Perhaps it's that insanity that Schechter is trying to bring to light
with this book, and if so, he has succeeded. I remained a skeptic
throughout his initial "report" in Part I, but I was completely sold (not to
mention horrified) after reading the stories of various people detained
and harassed simply for practicing Falun Gong. Judging from the
relative brevity of Part I, as well, I think that Schechter himself realized
what had occurred to me, above: that just writing about repression
from a journalist's objective vantage point is almost meaningless at this
point. We all know repression, and we've come almost to expect it
from our own political leaders, sadly enough. We don't want to hear
somebody just sit there and tell us how things have gone wrong.
So, how does one get around that journalistic barrier? By letting the
people affected talk about it themselves, in their own voice and time.

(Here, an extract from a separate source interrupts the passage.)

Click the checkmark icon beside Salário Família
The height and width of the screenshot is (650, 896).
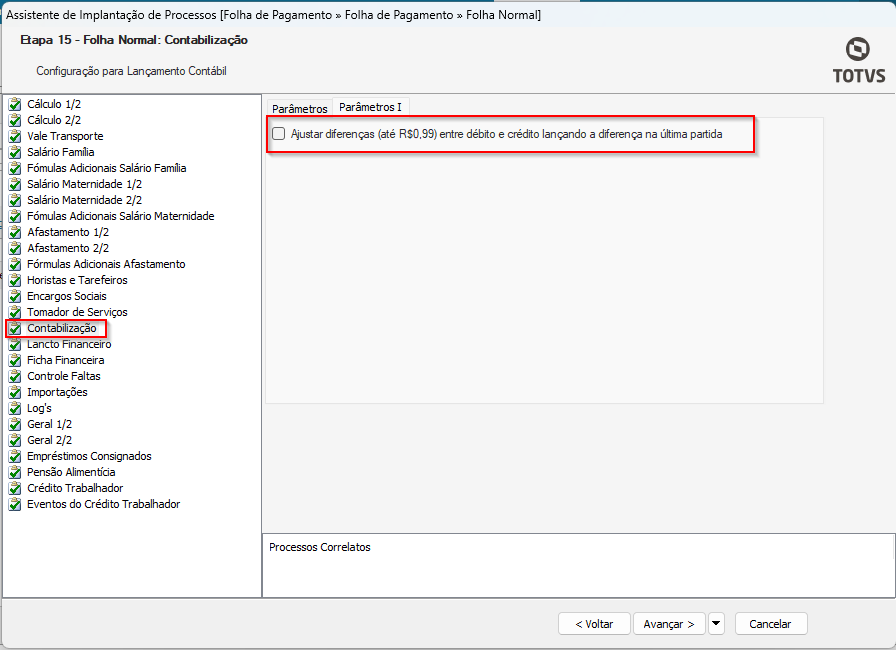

It's like the difference between seeing a videotape of a war zone and
hearing someone tell you what it looks like. And it works. There is no
question that the crackdown on Falun Gong is strictly politically
motivated, wholly unjustified, and against any statute of international law
one can name, and the first-hand accounts collected here hammer that
point home better than dry journalistic prose ever could.